Work to be completed:
Recast the records from the line containing "电动平衡重式叉车 (50, 463)" down to the end of the records, both ends included, as a Markdown table with the columns Row and Record line, skipping blank lines and leaving out the pictures.

(Screen grounding records)
"""
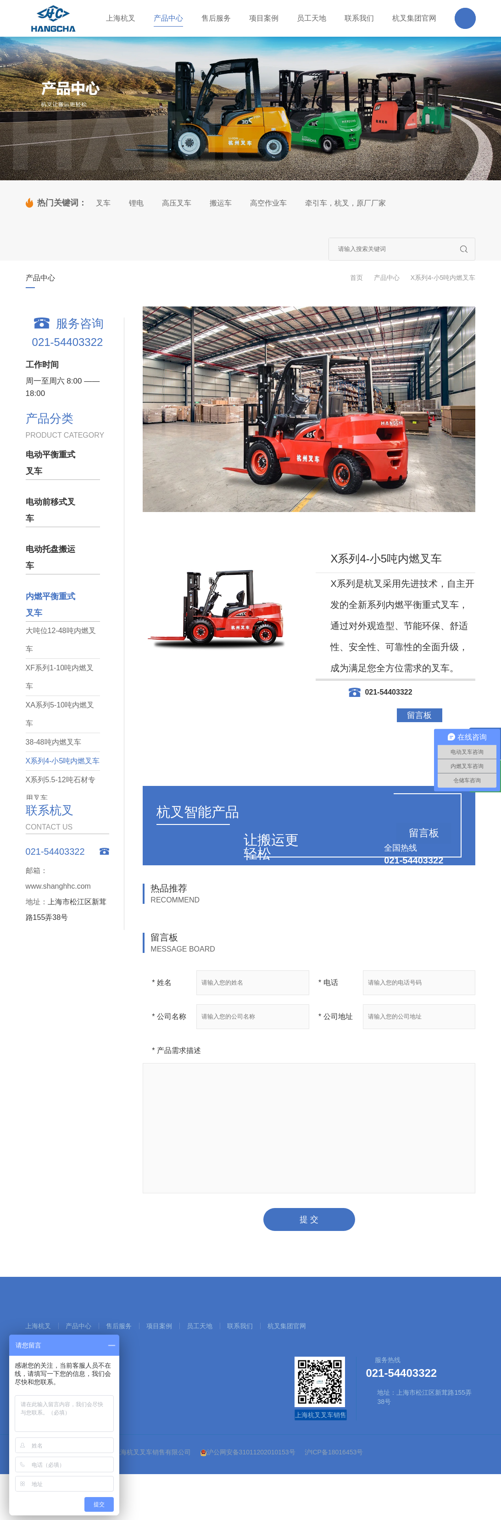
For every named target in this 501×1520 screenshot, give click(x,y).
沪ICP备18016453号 (334, 1452)
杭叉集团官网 (286, 1326)
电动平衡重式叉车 (50, 463)
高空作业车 (268, 203)
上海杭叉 (38, 1326)
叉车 (103, 203)
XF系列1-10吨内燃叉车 (60, 677)
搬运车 (221, 203)
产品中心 (387, 277)
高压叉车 (176, 203)
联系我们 (240, 1326)
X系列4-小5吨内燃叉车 (443, 277)
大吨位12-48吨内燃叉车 (61, 640)
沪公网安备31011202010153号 (247, 1452)
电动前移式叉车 (50, 510)
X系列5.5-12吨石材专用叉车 (60, 789)
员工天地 (199, 1326)
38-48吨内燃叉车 (53, 742)
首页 (356, 277)
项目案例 (159, 1326)
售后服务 (119, 1326)
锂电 (136, 203)
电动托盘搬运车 (50, 557)
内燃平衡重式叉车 (50, 605)
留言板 (419, 715)
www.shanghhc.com (58, 886)
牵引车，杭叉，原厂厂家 (345, 203)
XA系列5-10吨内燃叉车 (60, 714)
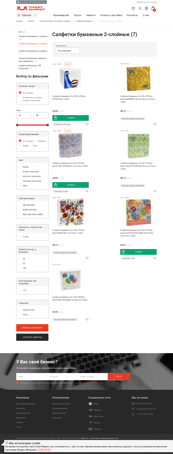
"""
Answer to the problem:
| Row | Record line |
|---|---|
| 1 | 电动平衡重式叉车 (50, 463) |
| 2 | 高空作业车 (268, 203) |
| 3 | 上海杭叉 (38, 1326) |
| 4 | 叉车 (103, 203) |
| 5 | XF系列1-10吨内燃叉车 (60, 677) |
| 6 | 搬运车 (221, 203) |
| 7 | 产品中心 (387, 277) |
| 8 | 高压叉车 (176, 203) |
| 9 | 联系我们 (240, 1326) |
| 10 | X系列4-小5吨内燃叉车 (443, 277) |
| 11 | 大吨位12-48吨内燃叉车 (61, 640) |
| 12 | 沪公网安备31011202010153号 (247, 1452) |
| 13 | 电动前移式叉车 (50, 510) |
| 14 | X系列5.5-12吨石材专用叉车 (60, 789) |
| 15 | 员工天地 (199, 1326) |
| 16 | 38-48吨内燃叉车 (53, 742) |
| 17 | 首页 (356, 277) |
| 18 | 项目案例 (159, 1326) |
| 19 | 售后服务 (119, 1326) |
| 20 | 锂电 (136, 203) |
| 21 | 电动托盘搬运车 (50, 557) |
| 22 | 内燃平衡重式叉车 (50, 605) |
| 23 | 留言板 (419, 715) |
| 24 | www.shanghhc.com (58, 886) |
| 25 | 牵引车，杭叉，原厂厂家 (345, 203) |
| 26 | XA系列5-10吨内燃叉车 (60, 714) |